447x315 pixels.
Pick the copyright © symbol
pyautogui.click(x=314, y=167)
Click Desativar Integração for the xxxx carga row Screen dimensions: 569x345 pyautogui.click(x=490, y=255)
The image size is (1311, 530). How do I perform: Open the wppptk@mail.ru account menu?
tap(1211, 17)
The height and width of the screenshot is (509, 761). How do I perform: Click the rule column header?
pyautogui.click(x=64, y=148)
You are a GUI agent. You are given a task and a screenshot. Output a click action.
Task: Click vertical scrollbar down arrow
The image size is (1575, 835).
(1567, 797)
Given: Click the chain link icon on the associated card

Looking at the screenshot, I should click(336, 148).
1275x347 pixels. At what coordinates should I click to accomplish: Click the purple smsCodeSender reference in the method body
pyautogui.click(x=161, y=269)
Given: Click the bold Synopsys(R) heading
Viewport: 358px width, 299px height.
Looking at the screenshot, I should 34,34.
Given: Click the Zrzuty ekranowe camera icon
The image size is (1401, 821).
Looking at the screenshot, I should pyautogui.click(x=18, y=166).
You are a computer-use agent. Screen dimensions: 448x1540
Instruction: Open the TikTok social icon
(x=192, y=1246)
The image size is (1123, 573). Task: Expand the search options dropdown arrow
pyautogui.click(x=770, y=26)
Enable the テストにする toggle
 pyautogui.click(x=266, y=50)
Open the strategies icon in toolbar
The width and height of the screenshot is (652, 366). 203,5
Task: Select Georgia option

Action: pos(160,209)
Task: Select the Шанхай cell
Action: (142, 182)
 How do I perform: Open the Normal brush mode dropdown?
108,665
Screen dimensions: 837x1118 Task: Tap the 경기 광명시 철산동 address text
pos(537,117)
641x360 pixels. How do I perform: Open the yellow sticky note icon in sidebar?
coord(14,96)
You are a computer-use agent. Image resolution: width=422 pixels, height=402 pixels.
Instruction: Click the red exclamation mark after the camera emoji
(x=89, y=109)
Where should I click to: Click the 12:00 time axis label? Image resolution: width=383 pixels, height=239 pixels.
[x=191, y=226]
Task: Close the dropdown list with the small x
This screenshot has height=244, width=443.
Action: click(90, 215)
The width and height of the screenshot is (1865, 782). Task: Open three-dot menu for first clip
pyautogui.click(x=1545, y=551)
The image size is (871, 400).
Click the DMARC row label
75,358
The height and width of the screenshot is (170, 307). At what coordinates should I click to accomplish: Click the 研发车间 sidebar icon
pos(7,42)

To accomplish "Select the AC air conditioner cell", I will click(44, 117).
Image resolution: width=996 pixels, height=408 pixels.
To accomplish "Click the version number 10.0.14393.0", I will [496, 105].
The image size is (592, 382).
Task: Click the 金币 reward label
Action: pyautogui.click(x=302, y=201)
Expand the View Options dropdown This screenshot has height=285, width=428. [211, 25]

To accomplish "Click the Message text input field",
........
Assignment: Would you please return all lines from the listing above that contain "agent"?

Exercise answer:
You are a GUI agent. You are given a task and a screenshot. Output a click action.
You are a computer-use agent. Screen dimensions: 448x1540
You are a computer-use agent. Image resolution: width=422 pixels, height=402 pixels.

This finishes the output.